Seems many of the companies laying off are on the same page.
13% used to be the magical number. Now, it’s somewhere between 5 and 7%.
That’s the number of people getting laid off from companies, and it’s a disturbingly similar figure from company to company.
As HR Brew recently rounded up, here are a handful of companies who’ve laid off in this range in the last few months: PayPal, Microsoft, Amazon, Google, Spotify, Vox, DotDash and HarperCollins are just a few. In the mix: tech, fintech, media and good old-fashioned publishing. They all have one thing in common: they’re trimming the workforce to cut corners.
Goldman Sachs chief economist Jan Hatzius observed in a recent client note “ We find that three characteristics are common to many of these companies.
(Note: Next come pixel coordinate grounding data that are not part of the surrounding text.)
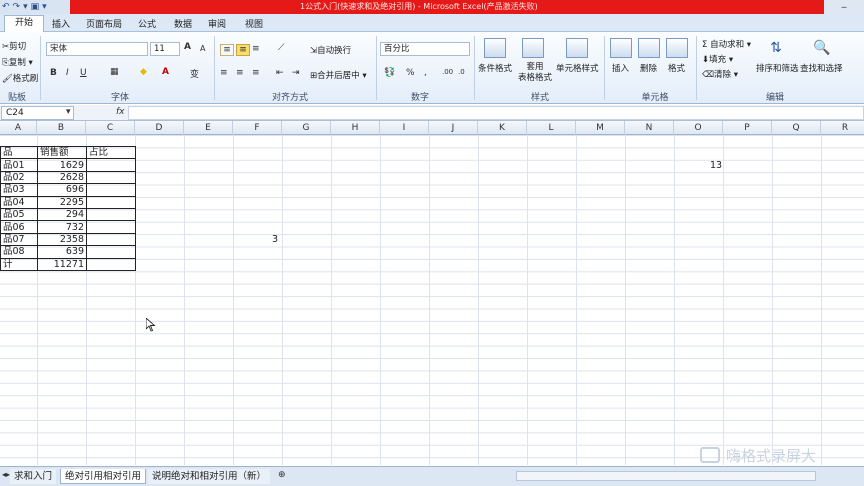 The width and height of the screenshot is (864, 486). What do you see at coordinates (600, 128) in the screenshot?
I see `column-header-m: M` at bounding box center [600, 128].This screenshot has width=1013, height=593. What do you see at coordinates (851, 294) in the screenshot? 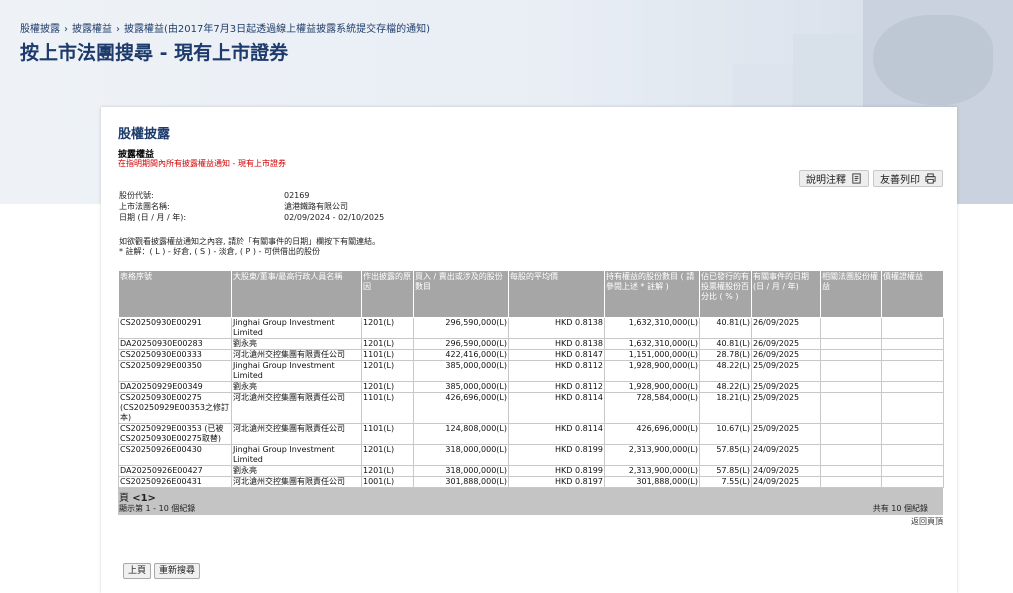
I see `column-header: 相關法團股份權益` at bounding box center [851, 294].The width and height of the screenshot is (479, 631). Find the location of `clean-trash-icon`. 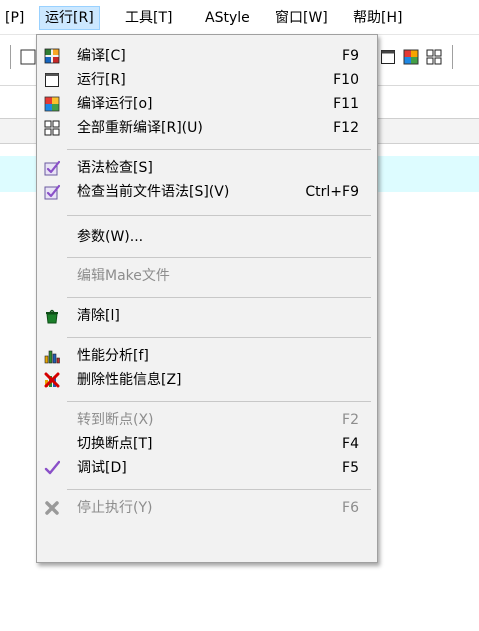

clean-trash-icon is located at coordinates (52, 316).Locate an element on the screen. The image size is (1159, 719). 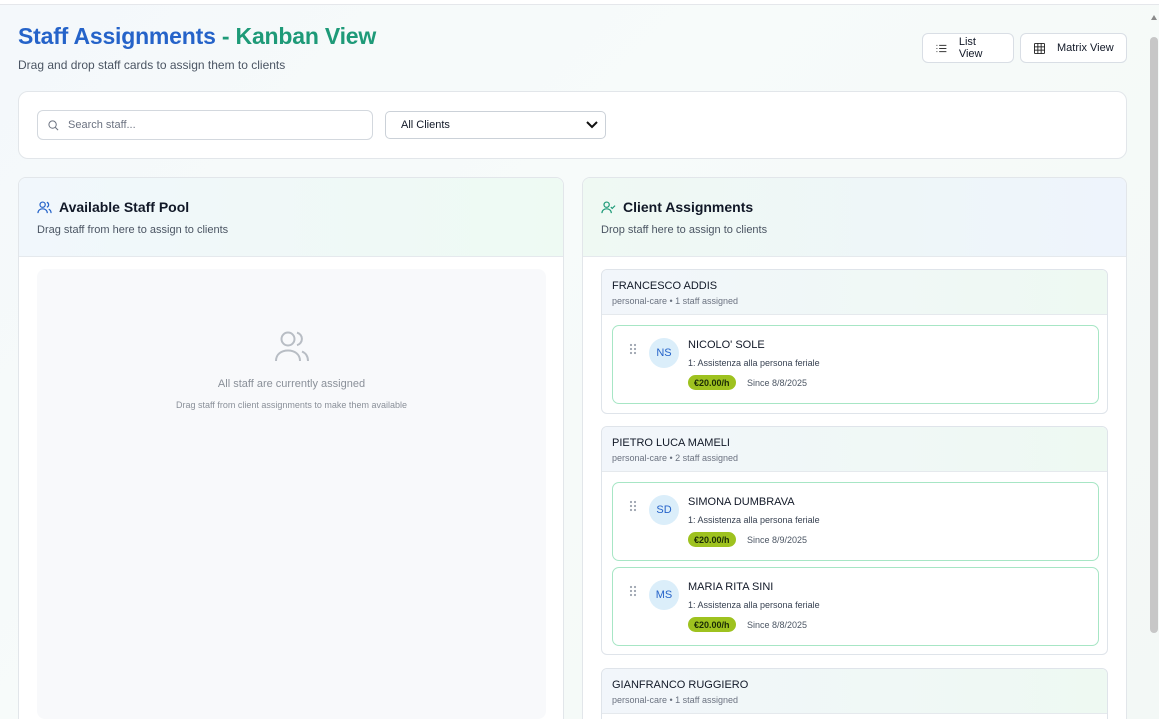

First, many are in the tech sector. Second, many hired aggressively during the pandemic – on average headcount grew 41% – due to over extrapolation of pandemic related trends. Third, they have seen sharper decline in stock prices which have fallen 43% from their peaks on average, and in some cases seem to be in response to investor demand to cut costs by shrinking workforces rather than to a worsening in the demand outlook.”
Dan Kaplan of Korn Ferry calls this “a surgical approach” to layoffs, and it reflects a particular trend: companies may be angling to get leaner (or bolster stock prices) but not so lean that they struggle to staff back up when the market inevitably requires it.
As a recruiter for 25+ years, I have seen a number of layoff trends come and go. This cycle too, shall pass.